_What this task involves_.
Transcribe the comments on "Nursing Those We Love" in full, word for word.

13 thoughts on “Nursing Those We Love”
Rob, my prayers are with you and, especially, your wife. May she have a good and speedy recovery.
My son broke the bone just above the knee when he was 14 and had to have 2 pins put into it. He also had to keep off it for months, but he healed really well and only has a large scar to show for it now (some 10 years later). God can, and does, help even these poor bodies to heal, in the meantime continue to learn these good lessons!
Hope your wife has a speedy recovery and I know she’s blessed to have you helping her. Through the years I’ve seen many thrown into the role of caregiver and fortunately they have usually stepped up to the plate. I’m glad as one of the things that saddens me most is to see elderly or others with serious health problems with little to no family support. I’m a nurse and have been a family caregiver for years. Caregiving can be very trying in more than just physical ways, but I wouldn’t trade it for anything.
Your wife is much blessed to have you at her side. God bless you both in your healing journey.
What a nice post.
Time like these are the true measure of many things. (sounds like you doing admirably)
There are words like “you are your brother’s keeper” and something like “what ever you do for the least of these, you do for me” While so many repeat the words for years – when faced with the experience, they can’t do it. Just an observation – not criticizing. Caretaking is difficult emotionally and physically. It sometimes brings up unpleasant memories or feelings of mortality.

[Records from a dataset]

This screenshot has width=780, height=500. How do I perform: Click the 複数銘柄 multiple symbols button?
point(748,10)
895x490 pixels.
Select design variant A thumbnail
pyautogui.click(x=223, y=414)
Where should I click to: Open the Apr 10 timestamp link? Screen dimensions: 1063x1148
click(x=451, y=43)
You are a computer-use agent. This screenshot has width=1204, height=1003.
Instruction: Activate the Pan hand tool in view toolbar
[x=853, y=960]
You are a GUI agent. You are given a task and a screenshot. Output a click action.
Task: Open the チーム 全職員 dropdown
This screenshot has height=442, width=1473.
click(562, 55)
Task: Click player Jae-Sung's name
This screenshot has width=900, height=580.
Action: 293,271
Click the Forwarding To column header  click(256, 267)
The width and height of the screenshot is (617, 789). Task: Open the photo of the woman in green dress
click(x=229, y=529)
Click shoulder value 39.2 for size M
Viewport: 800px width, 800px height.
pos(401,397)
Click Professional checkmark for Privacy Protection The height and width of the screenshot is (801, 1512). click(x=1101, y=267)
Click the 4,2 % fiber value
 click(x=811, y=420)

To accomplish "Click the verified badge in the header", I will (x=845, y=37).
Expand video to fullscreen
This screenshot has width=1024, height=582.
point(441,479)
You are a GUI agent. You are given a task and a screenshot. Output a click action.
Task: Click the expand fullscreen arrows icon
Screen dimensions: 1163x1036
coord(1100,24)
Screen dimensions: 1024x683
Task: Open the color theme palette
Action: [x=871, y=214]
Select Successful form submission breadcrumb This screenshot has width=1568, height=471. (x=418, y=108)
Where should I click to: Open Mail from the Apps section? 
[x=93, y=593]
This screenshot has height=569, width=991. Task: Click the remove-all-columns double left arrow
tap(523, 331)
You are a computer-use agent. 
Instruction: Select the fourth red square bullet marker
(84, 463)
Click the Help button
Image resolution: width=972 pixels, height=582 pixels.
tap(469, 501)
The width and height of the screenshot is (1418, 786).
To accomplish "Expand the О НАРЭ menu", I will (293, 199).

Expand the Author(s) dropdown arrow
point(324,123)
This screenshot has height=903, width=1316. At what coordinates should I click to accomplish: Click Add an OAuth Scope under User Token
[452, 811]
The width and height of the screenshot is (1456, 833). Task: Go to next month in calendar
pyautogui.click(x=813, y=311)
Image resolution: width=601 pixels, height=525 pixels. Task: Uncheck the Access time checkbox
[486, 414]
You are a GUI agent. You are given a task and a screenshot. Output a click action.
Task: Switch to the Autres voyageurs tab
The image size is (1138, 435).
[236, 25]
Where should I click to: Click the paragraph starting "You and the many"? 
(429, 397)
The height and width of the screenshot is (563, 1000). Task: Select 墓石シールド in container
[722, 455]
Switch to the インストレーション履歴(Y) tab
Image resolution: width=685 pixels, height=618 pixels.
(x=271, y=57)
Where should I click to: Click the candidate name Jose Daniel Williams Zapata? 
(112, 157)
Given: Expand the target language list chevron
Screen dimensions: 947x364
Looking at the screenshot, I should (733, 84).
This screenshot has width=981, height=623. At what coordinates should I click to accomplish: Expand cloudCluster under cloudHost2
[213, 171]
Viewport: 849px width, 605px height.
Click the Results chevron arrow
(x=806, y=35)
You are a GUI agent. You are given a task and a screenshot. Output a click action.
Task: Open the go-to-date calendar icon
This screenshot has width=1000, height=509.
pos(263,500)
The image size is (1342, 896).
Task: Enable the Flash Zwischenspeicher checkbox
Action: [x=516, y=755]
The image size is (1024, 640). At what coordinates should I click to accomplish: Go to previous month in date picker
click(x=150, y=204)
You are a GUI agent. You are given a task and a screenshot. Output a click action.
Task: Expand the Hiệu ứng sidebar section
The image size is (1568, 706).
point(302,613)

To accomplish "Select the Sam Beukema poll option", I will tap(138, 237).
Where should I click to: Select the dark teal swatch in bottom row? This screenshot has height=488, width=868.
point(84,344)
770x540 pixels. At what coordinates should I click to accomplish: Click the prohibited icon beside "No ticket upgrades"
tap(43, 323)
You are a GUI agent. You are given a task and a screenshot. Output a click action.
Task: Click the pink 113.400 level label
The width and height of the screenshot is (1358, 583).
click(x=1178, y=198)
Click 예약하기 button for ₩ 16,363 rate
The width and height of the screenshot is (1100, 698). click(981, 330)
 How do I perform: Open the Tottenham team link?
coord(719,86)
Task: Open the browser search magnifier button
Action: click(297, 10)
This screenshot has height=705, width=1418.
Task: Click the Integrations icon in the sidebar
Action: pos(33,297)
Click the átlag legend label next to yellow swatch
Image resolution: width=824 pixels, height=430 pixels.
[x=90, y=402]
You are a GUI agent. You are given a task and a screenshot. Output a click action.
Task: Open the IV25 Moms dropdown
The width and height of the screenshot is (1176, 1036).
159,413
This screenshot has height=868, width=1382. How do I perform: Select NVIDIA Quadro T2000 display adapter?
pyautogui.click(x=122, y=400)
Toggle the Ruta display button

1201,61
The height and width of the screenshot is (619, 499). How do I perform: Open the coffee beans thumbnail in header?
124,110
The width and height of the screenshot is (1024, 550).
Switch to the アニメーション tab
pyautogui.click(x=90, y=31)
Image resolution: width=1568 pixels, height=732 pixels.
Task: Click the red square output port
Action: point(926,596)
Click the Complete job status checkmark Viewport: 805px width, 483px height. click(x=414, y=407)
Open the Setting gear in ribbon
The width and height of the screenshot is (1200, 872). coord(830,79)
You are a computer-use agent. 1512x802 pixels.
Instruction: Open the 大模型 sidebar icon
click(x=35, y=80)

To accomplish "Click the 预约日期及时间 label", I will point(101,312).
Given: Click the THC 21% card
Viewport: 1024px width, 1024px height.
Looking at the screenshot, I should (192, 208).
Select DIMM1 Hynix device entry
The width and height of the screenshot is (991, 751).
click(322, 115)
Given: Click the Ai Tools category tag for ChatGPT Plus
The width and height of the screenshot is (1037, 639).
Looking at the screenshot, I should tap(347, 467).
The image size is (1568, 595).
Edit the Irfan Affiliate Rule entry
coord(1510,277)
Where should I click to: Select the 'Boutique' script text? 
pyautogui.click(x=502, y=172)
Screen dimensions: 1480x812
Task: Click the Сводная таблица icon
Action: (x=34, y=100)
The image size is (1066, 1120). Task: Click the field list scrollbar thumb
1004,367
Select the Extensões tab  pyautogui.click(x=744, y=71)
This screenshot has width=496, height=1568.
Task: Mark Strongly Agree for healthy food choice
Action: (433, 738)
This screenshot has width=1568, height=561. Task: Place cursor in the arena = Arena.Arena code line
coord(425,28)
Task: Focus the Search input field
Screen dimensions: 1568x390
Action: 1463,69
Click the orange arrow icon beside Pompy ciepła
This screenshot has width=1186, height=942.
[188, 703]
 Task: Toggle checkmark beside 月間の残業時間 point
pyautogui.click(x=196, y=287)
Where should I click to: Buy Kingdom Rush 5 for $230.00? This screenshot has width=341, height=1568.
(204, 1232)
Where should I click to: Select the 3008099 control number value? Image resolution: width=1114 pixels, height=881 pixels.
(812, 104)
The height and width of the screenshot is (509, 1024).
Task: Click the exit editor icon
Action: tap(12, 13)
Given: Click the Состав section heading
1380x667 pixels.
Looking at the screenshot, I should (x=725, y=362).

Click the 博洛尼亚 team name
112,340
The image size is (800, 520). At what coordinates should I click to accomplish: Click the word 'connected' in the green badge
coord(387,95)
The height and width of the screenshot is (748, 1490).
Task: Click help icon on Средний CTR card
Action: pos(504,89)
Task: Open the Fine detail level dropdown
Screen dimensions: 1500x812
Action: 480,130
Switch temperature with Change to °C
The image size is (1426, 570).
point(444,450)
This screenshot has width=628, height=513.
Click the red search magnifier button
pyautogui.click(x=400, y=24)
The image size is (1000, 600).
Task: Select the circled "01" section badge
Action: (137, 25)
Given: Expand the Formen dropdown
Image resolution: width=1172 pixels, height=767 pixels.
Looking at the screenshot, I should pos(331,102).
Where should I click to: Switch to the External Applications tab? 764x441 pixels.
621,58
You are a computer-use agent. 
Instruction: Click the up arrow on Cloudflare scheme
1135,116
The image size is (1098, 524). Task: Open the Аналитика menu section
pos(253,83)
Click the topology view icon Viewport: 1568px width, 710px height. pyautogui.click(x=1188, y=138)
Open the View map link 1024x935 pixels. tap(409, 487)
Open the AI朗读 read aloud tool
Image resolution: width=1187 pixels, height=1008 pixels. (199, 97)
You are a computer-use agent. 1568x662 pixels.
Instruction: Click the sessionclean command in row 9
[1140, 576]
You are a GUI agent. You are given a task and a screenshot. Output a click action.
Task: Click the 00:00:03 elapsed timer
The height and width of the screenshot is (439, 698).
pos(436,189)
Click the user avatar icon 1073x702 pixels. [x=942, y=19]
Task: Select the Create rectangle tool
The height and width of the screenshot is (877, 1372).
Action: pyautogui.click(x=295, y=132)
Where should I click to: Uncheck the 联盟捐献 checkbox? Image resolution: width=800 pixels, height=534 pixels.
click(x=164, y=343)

_Result of this task_.
13 thoughts on “Nursing Those We Love”
Rob, my prayers are with you and, especially, your wife. May she have a good and speedy recovery.
My son broke the bone just above the knee when he was 14 and had to have 2 pins put into it. He also had to keep off it for months, but he healed really well and only has a large scar to show for it now (some 10 years later). God can, and does, help even these poor bodies to heal, in the meantime continue to learn these good lessons!
Hope your wife has a speedy recovery and I know she’s blessed to have you helping her. Through the years I’ve seen many thrown into the role of caregiver and fortunately they have usually stepped up to the plate. I’m glad as one of the things that saddens me most is to see elderly or others with serious health problems with little to no family support. I’m a nurse and have been a family caregiver for years. Caregiving can be very trying in more than just physical ways, but I wouldn’t trade it for anything.
Your wife is much blessed to have you at her side. God bless you both in your healing journey.
What a nice post.
Time like these are the true measure of many things. (sounds like you doing admirably)
There are words like “you are your brother’s keeper” and something like “what ever you do for the least of these, you do for me” While so many repeat the words for years – when faced with the experience, they can’t do it. Just an observation – not criticizing. Caretaking is difficult emotionally and physically. It sometimes brings up unpleasant memories or feelings of mortality.